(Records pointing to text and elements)
****

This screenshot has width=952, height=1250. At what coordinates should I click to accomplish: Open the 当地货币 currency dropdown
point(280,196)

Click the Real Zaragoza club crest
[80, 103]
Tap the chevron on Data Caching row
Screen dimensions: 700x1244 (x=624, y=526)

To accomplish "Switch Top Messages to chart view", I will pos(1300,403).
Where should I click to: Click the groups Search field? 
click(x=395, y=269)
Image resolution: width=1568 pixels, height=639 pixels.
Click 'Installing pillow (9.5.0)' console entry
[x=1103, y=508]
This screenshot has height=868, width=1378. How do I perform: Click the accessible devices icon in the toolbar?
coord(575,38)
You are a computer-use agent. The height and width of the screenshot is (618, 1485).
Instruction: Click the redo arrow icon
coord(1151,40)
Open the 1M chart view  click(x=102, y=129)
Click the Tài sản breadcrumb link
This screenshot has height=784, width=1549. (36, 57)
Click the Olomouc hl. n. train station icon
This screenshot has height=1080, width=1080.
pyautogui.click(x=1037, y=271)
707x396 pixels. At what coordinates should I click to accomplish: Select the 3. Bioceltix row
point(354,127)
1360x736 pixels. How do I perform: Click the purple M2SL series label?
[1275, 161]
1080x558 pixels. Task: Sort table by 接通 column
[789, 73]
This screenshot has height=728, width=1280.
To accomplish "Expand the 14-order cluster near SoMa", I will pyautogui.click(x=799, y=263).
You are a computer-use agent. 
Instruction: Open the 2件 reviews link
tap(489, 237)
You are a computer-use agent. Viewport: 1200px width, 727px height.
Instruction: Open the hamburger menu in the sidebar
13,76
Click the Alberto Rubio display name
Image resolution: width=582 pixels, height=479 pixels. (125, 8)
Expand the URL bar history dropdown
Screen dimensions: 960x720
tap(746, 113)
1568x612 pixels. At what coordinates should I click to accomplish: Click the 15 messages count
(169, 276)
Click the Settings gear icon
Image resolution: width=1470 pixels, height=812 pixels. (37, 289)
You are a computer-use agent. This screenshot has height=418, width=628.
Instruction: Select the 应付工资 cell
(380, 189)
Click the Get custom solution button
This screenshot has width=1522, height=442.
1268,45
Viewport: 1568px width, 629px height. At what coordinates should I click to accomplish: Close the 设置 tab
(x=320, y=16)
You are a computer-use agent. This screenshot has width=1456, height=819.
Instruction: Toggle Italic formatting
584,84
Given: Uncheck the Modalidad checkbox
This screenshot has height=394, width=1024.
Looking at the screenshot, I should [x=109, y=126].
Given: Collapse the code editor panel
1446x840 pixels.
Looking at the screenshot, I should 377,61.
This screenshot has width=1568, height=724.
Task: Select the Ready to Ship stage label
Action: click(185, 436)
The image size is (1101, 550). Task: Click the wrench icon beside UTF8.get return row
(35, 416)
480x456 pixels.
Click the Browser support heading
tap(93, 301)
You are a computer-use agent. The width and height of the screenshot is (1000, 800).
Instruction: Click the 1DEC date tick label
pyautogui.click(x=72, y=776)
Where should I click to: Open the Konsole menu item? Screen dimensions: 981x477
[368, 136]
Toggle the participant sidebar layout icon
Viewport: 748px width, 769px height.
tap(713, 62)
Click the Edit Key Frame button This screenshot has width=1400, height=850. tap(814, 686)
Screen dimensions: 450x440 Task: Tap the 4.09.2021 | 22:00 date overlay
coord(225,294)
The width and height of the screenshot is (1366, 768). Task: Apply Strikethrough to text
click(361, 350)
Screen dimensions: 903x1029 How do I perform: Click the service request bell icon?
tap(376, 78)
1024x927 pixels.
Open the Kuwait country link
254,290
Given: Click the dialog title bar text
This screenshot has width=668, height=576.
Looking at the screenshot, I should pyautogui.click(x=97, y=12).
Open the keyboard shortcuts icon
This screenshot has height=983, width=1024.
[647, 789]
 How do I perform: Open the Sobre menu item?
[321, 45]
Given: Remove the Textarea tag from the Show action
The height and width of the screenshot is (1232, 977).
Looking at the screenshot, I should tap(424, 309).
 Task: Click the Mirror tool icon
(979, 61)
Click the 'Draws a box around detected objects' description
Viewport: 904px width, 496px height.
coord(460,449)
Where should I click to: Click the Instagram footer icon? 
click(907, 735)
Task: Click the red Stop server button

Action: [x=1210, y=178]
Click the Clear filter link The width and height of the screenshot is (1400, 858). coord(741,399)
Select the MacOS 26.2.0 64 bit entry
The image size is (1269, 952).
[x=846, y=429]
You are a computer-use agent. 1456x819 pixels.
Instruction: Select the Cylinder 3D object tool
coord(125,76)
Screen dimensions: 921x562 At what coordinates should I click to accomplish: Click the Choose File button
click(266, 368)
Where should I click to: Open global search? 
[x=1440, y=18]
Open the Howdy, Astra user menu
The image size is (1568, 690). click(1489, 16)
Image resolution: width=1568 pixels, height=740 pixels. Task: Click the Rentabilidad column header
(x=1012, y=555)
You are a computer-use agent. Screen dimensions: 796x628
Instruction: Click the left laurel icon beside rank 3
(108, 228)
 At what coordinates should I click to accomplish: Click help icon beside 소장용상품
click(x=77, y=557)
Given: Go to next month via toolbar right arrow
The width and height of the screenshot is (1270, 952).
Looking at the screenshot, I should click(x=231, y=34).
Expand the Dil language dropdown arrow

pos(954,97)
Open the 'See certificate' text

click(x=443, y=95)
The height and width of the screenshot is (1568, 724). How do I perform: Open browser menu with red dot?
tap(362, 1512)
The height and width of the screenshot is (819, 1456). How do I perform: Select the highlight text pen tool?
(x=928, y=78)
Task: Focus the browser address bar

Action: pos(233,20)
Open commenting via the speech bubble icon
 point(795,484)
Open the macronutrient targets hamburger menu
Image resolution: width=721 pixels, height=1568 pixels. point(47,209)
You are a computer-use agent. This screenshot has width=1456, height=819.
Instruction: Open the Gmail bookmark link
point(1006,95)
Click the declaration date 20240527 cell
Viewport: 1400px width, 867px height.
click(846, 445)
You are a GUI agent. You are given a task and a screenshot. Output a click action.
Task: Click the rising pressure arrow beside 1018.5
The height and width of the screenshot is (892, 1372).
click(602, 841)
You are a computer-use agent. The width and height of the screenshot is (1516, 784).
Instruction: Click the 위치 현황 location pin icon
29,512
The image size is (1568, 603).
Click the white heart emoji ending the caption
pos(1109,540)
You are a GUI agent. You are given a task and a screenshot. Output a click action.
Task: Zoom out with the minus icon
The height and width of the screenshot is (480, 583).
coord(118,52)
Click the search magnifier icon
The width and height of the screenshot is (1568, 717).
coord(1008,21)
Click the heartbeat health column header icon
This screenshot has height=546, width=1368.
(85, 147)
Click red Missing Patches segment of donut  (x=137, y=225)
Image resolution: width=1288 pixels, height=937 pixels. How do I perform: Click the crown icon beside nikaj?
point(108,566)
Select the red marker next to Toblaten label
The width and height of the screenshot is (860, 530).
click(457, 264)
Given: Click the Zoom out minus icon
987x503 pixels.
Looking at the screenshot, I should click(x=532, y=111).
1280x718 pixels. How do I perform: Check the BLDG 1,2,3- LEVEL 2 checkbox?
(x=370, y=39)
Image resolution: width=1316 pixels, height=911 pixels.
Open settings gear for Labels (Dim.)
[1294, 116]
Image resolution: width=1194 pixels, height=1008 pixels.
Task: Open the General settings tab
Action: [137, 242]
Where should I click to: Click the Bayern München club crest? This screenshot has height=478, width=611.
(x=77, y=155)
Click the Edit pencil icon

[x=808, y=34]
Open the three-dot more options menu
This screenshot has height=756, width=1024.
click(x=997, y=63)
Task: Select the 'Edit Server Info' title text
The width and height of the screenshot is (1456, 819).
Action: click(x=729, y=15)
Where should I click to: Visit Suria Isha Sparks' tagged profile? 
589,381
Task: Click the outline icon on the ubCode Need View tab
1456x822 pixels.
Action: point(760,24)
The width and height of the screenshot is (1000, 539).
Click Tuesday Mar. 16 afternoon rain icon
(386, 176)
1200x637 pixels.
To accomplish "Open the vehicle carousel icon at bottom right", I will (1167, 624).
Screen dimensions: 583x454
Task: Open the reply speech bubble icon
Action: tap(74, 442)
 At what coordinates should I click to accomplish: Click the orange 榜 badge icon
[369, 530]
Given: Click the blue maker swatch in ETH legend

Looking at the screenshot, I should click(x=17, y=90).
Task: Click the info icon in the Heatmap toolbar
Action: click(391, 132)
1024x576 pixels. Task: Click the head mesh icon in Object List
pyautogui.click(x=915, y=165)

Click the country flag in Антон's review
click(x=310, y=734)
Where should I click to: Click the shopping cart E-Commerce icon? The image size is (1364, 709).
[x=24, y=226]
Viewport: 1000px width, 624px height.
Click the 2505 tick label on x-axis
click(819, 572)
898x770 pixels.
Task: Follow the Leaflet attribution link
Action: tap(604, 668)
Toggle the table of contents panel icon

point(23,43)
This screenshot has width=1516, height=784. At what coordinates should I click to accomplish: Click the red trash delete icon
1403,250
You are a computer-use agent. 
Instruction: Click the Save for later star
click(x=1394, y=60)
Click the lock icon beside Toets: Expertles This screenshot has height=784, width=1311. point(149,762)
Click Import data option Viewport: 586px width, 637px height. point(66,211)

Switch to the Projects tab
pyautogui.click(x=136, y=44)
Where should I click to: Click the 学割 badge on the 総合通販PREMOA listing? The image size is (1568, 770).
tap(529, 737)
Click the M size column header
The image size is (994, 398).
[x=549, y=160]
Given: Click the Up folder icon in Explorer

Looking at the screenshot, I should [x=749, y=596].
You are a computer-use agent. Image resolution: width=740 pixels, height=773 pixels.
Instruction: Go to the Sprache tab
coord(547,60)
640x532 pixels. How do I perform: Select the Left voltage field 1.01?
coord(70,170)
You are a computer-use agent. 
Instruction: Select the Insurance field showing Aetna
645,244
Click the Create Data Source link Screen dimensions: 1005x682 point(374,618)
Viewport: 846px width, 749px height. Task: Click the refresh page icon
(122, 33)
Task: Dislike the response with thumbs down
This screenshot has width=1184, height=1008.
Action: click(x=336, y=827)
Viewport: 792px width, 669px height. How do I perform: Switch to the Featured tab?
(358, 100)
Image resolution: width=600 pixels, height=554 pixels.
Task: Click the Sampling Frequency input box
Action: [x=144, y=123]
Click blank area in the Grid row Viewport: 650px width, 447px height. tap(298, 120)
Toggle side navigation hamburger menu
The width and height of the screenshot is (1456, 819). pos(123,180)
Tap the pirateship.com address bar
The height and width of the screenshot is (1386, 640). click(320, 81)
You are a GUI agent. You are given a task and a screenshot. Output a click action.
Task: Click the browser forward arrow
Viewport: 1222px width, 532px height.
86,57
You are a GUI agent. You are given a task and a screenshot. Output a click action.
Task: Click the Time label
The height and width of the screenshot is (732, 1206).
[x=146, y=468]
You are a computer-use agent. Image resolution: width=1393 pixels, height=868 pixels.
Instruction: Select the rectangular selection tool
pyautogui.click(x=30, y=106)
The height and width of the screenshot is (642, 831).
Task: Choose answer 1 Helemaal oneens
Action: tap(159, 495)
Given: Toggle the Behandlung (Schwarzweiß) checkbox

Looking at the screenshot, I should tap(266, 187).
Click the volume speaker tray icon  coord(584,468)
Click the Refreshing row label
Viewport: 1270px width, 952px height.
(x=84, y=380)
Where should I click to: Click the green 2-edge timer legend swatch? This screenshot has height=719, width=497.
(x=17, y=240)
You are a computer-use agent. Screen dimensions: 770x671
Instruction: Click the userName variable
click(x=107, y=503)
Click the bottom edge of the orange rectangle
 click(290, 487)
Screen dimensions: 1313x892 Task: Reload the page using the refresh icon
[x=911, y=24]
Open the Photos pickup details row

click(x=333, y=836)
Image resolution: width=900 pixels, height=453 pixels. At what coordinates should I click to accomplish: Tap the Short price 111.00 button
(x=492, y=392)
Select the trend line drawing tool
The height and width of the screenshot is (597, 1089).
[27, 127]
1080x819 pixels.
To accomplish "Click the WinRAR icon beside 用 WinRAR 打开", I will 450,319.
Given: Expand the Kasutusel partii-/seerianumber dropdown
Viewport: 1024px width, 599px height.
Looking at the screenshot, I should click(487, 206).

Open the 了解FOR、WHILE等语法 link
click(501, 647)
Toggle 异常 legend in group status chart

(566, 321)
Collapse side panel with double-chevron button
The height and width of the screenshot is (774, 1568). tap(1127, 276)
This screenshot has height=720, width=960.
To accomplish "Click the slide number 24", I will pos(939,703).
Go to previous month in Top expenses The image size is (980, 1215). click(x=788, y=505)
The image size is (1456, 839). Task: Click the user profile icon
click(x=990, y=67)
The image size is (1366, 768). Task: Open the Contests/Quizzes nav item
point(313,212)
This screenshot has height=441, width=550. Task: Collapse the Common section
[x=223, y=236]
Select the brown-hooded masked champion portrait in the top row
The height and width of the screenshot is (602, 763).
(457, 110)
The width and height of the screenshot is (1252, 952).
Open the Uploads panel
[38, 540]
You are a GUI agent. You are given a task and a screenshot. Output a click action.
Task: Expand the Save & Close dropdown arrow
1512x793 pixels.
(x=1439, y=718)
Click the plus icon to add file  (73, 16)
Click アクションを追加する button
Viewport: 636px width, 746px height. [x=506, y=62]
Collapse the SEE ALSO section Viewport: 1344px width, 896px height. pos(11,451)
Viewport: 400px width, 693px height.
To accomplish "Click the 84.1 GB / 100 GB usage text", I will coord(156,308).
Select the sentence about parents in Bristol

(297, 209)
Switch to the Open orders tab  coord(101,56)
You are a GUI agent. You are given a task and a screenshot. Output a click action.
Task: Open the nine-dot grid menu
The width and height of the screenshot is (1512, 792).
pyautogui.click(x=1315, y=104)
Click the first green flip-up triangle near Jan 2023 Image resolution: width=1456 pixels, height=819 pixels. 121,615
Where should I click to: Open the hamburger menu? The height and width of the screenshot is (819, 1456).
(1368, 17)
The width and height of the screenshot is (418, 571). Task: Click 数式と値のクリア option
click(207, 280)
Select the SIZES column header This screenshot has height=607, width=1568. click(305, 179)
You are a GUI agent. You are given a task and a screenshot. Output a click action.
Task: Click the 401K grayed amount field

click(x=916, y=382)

****

● **YOUR GOAL**: Rewrite the records from the line with "Click the Edit pencil icon" up to and including the line with "click(x=997, y=63)", changing "pencil" to "pen" and keeping everything else the same.

● **SOLVED EXERCISE**:
Click the Edit pen icon

[x=808, y=34]
Open the three-dot more options menu
This screenshot has height=756, width=1024.
click(x=997, y=63)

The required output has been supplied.